Civil Rights / Cold War
CR Winds of Change 04 Whites only CR Winds of Change 03 Crowds at Clinton CR Winds of Change 032 Marching alone CR Winds of Change 011 Colored fountain CR Winds of Change 031 Desegregation lawsuit CR Winds of Change 02 Singing at Highlander CR Winds of Change 01 Lemoyne

Winds of Change

The National Organization for the Advancement of Colored People (NAACP) was organized in 1909 to protest and fight against racial segregation and violence. In the 1930s the group began a decades-long legal assault over separate-but-equal schools. 
 
Their argument was that separate-but-equal education was not equal because whites still had many advantages blacks did not have. For example, black schools often received old, out-of-date textbooks while white schools got new ones.  Black students couldn't always attend the school closest to their homes, they had to go to black-only schools.
 
In 1950, Knoxville-born NAACP lawyer Avon Williams  filed a suit challenging segregation in Anderson County. He later filed a suit against the University of Tennessee in 1951.  In response, state leaders upgraded the all-black Tennessee A & I (now Tennessee State University) to a state university to avoid similar suits.
 
In 1953, Nashville's Scarritt College and Vanderbilt University voluntarily admitted black divinity students, a decision that foreshadowed Nashville's role in the movement. 

Meanwhile, the Memphis NAACP chapter, led by Joseph E. Walker, worked to register more black voters, and Walker almost won a city council seat in 1951.
 
Segregation was finally declared illegal in the Brown v. Board of Education decision by the U.S. Supreme Court in 1954, but President Dwight Eisenhower advised "extreme restraint," favoring a gradual approach to desegregation. Since there was no time limit, many African Americans decided it would take direct action to force states to integrate.

### Data lines
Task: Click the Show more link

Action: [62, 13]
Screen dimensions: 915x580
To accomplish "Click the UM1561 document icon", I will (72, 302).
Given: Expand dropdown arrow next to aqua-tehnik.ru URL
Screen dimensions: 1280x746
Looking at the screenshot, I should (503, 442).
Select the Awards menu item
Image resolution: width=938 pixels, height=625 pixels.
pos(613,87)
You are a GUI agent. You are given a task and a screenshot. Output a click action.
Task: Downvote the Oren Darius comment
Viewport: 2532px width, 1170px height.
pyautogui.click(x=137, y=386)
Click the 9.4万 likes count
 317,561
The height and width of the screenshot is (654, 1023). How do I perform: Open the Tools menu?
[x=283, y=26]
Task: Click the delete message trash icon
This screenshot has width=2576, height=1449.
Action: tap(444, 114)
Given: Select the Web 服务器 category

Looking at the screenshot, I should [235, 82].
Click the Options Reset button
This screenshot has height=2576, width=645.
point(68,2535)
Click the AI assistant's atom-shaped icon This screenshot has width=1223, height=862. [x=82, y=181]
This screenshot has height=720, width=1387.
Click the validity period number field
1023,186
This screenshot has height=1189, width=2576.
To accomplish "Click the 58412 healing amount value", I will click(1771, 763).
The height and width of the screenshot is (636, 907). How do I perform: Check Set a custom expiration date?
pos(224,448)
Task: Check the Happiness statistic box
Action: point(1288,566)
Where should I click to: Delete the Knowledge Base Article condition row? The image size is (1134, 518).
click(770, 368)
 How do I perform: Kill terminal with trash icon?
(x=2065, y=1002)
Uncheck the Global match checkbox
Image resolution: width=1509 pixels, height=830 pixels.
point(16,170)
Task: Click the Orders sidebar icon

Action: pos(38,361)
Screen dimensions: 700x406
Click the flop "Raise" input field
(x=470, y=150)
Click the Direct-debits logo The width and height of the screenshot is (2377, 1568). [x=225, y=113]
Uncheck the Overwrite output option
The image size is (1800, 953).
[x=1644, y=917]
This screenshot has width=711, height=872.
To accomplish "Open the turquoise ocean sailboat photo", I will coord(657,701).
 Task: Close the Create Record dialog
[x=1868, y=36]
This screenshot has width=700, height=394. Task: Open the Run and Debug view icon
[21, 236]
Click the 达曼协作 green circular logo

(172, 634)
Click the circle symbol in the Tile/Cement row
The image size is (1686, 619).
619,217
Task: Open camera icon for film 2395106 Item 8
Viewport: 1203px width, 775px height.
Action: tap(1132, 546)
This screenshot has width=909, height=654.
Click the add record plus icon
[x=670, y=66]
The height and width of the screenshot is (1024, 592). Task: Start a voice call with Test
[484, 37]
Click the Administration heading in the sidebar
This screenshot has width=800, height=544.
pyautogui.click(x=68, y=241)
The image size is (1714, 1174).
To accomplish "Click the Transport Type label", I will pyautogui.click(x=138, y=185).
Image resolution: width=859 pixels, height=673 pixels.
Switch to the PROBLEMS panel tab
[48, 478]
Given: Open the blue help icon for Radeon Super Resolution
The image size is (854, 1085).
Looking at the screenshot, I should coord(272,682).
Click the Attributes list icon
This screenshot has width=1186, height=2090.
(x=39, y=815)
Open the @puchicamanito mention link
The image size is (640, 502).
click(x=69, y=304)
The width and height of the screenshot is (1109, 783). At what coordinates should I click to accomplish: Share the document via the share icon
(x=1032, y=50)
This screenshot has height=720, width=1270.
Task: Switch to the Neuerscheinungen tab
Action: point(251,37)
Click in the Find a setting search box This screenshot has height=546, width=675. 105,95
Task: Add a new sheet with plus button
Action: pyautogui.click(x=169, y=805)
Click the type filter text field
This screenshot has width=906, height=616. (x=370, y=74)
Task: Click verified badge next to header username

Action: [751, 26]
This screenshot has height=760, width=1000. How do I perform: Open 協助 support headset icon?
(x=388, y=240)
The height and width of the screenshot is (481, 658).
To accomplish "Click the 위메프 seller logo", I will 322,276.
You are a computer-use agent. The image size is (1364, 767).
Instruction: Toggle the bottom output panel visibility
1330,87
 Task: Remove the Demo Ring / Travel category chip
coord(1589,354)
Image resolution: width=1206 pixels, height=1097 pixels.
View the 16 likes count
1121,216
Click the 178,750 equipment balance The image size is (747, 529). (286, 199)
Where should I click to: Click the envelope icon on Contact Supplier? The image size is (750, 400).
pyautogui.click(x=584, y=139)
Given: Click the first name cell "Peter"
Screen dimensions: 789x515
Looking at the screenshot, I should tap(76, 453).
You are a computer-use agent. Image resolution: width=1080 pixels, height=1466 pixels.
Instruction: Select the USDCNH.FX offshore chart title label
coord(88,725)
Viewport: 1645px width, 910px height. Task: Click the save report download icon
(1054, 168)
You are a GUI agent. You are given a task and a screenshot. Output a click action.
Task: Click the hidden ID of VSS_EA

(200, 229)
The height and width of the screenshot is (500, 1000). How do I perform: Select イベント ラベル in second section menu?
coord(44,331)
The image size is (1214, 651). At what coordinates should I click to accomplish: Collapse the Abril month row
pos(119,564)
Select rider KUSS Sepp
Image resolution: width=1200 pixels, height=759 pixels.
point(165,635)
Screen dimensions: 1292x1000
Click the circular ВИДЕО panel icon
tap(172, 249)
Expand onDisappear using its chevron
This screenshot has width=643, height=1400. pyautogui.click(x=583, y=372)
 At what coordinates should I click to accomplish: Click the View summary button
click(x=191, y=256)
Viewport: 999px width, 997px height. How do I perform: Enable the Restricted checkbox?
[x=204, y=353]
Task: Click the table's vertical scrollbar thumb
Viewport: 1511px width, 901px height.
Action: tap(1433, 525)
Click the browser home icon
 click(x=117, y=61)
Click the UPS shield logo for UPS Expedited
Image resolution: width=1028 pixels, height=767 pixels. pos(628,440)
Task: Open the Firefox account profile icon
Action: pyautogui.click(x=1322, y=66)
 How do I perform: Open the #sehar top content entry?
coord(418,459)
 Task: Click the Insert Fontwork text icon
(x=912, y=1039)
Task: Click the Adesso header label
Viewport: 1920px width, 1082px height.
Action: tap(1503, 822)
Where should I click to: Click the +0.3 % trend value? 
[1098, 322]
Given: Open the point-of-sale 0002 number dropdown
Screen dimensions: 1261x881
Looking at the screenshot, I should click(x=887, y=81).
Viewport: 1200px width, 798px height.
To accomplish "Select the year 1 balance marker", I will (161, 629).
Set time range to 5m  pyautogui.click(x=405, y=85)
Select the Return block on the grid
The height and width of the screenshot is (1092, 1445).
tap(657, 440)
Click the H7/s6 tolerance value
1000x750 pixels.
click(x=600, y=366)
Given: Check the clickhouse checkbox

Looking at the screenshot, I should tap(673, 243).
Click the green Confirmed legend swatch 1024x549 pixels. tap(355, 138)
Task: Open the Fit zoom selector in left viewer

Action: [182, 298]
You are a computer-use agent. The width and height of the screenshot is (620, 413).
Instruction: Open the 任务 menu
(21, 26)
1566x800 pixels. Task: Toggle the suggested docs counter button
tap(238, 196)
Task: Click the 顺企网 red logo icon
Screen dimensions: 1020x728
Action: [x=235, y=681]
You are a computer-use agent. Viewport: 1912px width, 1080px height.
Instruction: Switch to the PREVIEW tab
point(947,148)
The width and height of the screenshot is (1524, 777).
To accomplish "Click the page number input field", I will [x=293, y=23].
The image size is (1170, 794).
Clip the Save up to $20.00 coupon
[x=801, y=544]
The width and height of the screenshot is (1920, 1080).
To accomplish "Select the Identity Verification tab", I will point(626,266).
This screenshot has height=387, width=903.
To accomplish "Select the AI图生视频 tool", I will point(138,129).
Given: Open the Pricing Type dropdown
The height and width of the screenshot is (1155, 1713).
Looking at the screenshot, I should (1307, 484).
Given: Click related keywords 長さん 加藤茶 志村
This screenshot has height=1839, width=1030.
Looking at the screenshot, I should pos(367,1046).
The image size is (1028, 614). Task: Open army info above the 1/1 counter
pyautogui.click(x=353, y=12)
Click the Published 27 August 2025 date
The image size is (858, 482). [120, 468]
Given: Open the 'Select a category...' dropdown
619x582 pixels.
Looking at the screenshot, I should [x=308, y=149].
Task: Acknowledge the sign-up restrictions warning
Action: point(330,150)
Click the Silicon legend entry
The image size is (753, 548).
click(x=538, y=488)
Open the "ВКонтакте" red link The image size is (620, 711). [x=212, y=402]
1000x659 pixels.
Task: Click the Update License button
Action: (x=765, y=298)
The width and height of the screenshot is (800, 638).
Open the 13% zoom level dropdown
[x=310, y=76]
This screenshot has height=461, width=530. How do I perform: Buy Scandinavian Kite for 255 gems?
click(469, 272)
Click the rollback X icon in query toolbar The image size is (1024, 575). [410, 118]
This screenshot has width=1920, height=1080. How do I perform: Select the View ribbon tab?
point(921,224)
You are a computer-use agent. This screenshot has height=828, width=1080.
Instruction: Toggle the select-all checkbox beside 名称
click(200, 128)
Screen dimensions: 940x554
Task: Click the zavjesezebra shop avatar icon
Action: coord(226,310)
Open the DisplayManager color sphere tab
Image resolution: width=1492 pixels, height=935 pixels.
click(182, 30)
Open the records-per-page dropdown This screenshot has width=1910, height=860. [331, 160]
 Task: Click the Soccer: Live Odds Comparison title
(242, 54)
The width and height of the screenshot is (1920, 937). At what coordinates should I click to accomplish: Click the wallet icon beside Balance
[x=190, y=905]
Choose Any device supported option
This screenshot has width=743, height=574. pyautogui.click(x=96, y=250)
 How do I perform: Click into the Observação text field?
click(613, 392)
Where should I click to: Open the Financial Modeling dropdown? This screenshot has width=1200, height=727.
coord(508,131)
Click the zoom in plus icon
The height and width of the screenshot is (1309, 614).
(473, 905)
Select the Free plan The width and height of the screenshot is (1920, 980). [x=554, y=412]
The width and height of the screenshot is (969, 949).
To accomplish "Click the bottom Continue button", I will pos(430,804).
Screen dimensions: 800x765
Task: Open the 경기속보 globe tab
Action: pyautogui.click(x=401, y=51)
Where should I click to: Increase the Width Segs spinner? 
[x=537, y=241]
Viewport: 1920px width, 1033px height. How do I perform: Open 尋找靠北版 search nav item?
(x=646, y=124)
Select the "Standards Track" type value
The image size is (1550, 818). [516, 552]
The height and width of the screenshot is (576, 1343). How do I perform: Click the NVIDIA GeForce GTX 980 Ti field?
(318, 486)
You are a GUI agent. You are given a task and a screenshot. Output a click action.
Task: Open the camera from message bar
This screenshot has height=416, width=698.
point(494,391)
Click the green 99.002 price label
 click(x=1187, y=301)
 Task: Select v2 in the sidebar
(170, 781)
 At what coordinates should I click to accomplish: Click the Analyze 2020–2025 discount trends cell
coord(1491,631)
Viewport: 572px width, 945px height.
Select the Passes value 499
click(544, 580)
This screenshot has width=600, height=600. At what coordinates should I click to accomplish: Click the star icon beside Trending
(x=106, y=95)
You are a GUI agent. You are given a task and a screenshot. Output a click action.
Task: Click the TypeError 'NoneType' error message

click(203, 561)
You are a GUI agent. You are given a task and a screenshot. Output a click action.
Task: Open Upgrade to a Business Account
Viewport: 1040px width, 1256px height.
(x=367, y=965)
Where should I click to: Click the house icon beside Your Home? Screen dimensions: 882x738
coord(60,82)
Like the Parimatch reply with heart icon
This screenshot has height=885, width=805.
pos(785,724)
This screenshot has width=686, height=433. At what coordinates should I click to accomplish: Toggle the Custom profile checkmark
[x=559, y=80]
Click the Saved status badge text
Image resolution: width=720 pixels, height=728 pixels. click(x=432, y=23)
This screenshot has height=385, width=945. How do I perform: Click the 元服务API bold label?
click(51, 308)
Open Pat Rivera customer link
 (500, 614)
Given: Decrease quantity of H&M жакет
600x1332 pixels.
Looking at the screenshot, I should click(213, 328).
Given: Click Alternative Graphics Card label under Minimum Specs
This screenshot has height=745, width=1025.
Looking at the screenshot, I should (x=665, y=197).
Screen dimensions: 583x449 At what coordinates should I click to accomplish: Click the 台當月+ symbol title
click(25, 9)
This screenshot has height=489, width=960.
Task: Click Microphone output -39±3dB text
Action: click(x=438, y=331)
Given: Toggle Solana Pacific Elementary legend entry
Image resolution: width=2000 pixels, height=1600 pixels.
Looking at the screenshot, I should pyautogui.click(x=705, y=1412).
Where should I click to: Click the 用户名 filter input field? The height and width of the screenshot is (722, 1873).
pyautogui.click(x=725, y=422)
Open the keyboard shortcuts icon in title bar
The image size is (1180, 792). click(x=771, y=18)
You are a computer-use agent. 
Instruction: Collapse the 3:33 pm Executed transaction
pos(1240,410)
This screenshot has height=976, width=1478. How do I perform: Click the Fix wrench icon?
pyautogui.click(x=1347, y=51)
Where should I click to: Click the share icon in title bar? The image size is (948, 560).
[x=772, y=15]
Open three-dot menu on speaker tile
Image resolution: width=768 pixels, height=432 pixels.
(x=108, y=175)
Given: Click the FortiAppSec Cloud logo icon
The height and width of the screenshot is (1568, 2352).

### To do
• A. In the Winds of Change passage, who led the Memphis NAACP chapter?
• B. Go on with the Winds of Change passage from the point where it stops.
The data isn't needed for this.

### Responses to the tasks
• A. Joseph E. Walker

• B.
In defiance to the Supreme Court decision, some southern congressmen issued what they called the Southern Manifesto proclaiming that southern states would resist desegregation at all costs. All southern senators signed the manifesto except for Tennessee senators Estes Kefauver and Albert Gore Sr. (Senator Lyndon Johnson from Texas didn’t sign because he said he was the majority leader.)  In the House of Representatives, many more congressmen refused to sign including five of Tennessee’s nine representatives (Howard Baker, Sr., Ross Bass, Joe Evins, Percy Priest, and Carroll Reece). 
 
Governor Frank Clement did not oppose Brown but declared that local school boards should make their own decisions about integration. Further efforts were needed to force Tennessee to comply with the new law.
 
To learn more about separate-but-equal legal arguments, click here.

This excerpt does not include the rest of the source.